Vice Chancellor of the University of Leicester
- Incumbent
- Assumed office November 2019
- Preceded by: Paul Boyle

Personal details
- Born: Cedric Nishanthan Canagarajah 1966 (age 59–60) Sri Lanka
- Education: Christ's College, Cambridge (BA, MA, PhD)

= Nishan Canagarajah =

British Tamil academic (born 1966)

Sir Cedric Nishanthan Canagarajah (born 1966) is a Sri Lankan-British academic and the current president and vice-chancellor of the University of Leicester. He was previously one of the pro-vice-chancellors of the University of Bristol.

==Early life==
Canagarajah was born in 1966 in Sri Lanka. His mother was a teacher. He was educated at St. John's College, Jaffna. He was the Head Prefect of the college in the year 1985 and also excelled in sports such as cricket, football, volleyball, and hockey. After school he joined Christ's College, Cambridge from where he received a B.A. honours degree in electronics and information sciences in 1989 and a Ph.D. in digital signal processing in 1993.

==Career==
Canagarajah joined the University of Bristol in 1993 as a research assistant. He was promoted to lecturer in 1994, senior lecturer in 1999 and reader in 2001. He became professor of multimedia signal processing in 2004. He was promoted to research director at the university's Faculty of Engineering in 2006 and head of Department of Computer Science in 2009. He became head of Merchant Venturers School of Engineering in 2010 before becoming dean of the Faculty of Engineering in 2011. He was appointed pro-vice-chancellor for research and enterprise in August 2014. In August 2019 it was announced that he would become president and vice-chancellor of the University of Leicester in November 2019.
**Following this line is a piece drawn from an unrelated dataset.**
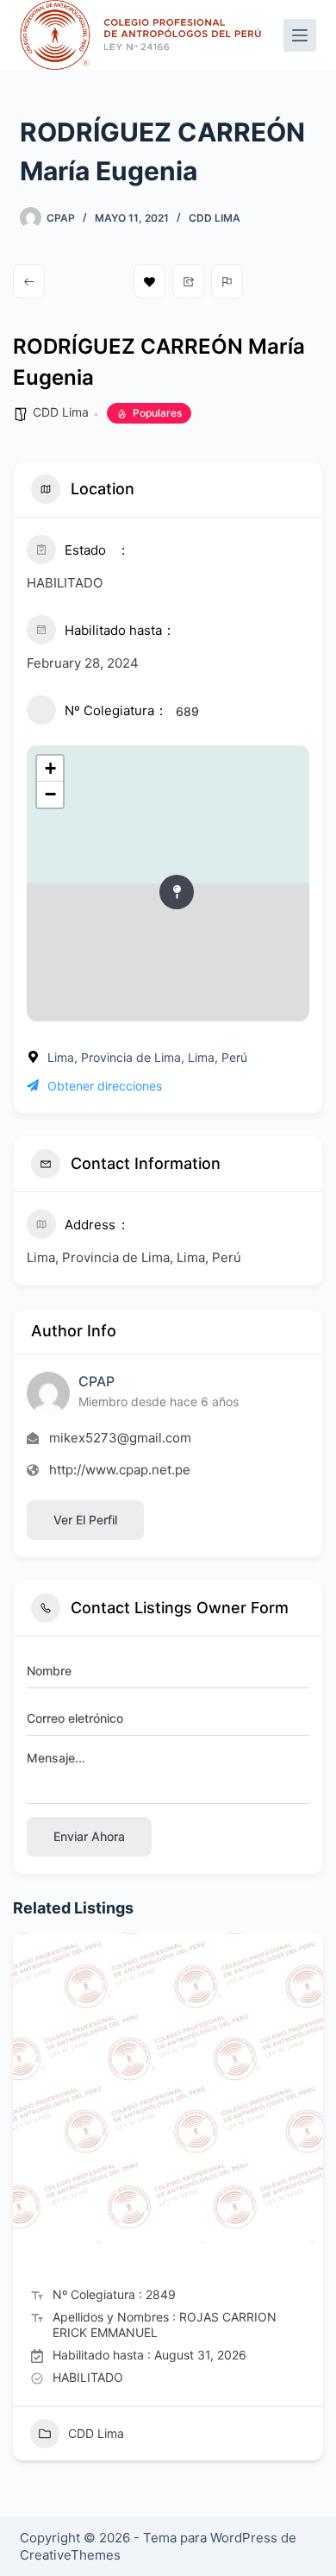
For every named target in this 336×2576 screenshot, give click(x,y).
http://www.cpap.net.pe (119, 1469)
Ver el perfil (85, 1519)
Canagarajah's research contributions in image segmentation and texture classification are internationally recognized and his research on audio signal processing led to an interactive exhibit, Virtual Drum, at the London Science Museum. He has led a number of successful international research partnerships and is currently theme leader for the joint £5M EPSRC/DST collaborative programme on next generation telecommunications systems and services, which includes a number of UK and Indian universities and industrial partners.

Canagarajah has served on a number of national and international panels on research funding, governance and postgraduate education. He acted as a technical consultant for several industrial partners including Sony, BT, BBC, Orange, Thales, Toshiba and the Metropolitan Police Service. He is part of the Universities UK advisory group to tackle racial harassment in higher education.

In January 2021, members of the Leicester University and College Union voted overwhelmingly in support of a motion of no confidence against Canagarajah, in response to a proposed mass lay-off of faculty members. In March 2021, students at Leicester also approved a vote of no confidence against Canagarajah, with 1010 votes for the proposal and only 82 opposed. In December 2025, another motion of no confidence in Canagarajah was passed by the Leicester University and College Union in response to more proposed job cuts, with 96.2% voting in favour and 3.8% opposed.

==Personal life==
Canagarajah is married to Thabitha. They have a daughter and two sons.

Canagarajah was knighted in the 2026 New Year Honours for services to higher education. On 7 July 2026, he received the honour from King Charles III at an investiture ceremony held at Windsor Castle.